Spain’s “bad bank”, Sareb to speed up distressed property sales in an ambitious new timetable for liquidation.
The bad bank is hoping to sell almost 42,000 housing units in the next five years. This is about half of the properties in its €50 billion (£42.5 billion approximately) portfolio.
However, falling house prices and a desire among buyers for modern properties in prime locations could hamper these plans for swift sale. Already the value of assets is being slashed by Sareb to clear their books, but attracting investors is proving to be no easy task.
At the beginning of March the International Monetary Fund (IMF) declared: “The clean-up of undercapitalised banks has reached an advanced stage, and key reforms of Spain’s financial sector have been either adopted or designed.” Sareb has also been praised for its receipt of distressed real estate assets from the country’s weakest banks. The bad bank has also finalised agreements with participating banks to manage the transfer of assets.
Cleanup “Advance Stage” Nonsense from IMF
To suggest the cleanup of undercapitalized banks is in an “advance stage” is complete nonsense. It only makes partial sense if there is a zero percent probability of haircuts on Spanish sovereign debt.
I suggest the probability of haircuts on Spanish government bonds is far greater than 50%. And since Spanish banks are loaded to the gills with sovereign debt, the banks are severely undercapitalized by implication.

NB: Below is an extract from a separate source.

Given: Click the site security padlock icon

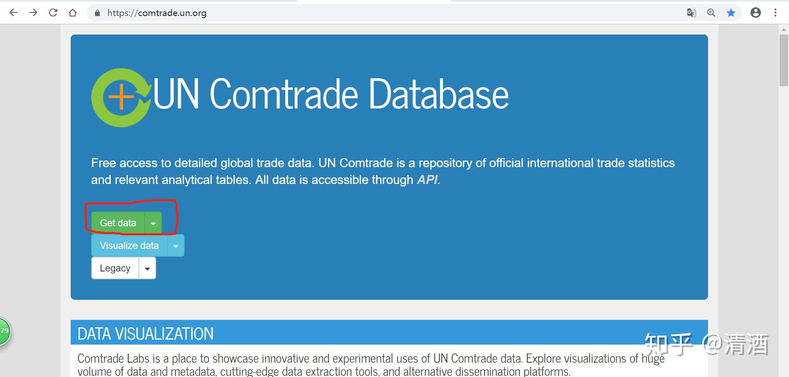Looking at the screenshot, I should pos(97,13).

S&P; Predicts 20% Drop in Spain’s Housing Prices
Courtesy of Mish-Modified google translate from El Economista, please consider S&P; predicts that housing in Spain fall by 20% over the next four years.
The credit rating agency Standard & Poor’s does not see “signs of improvement” in the Spanish property market given the “precarious economic conditions and the heavy weight of the ‘stock’ of unsold homes,” and anticipates that home prices will fall 20% over the next four years.
“We see little chance of that Spanish households become more solvent, as prices continue to fall, the purchasing power continues to decline and interest rates are stabilizing. This should keep demand very depressed,” said S&P; in a report on the European property market.
Sareb’s plans to sell 45,500 homes in the next five years, about half of its portfolio, will likely determine the pace of declines in housing prices.
Should the divestiture from Sareb be gradual, housing prices in Spain will fall 8% in 2013 and 5% in 2014, after falling 10.5% in 2012 and 28% from their highs reached in March 2008.
Falls widespread in Europe
On the whole of Europe, the agency notes that the downward trend in most European property markets continue this year as a result of the economic downturn. In most countries housing prices will continue on a path “down” this year and only start to stabilize or slowdown in 2014.
After Spain, the largest decreases will occur in the Netherlands (-5.5%) and France (-5%).
I am of the opinion the S&P; is overly optimistic about Spain, about France, and about the Netherlands.
The European recession is worsening, credit conditions are awful, employment conditions are awful, and there are scant buyers of property because discounts are not large enough and credit is nowhere to be found.
None of this remotely takes into consideration the very strong likelihood of a Spanish debt writedown in the next year or so.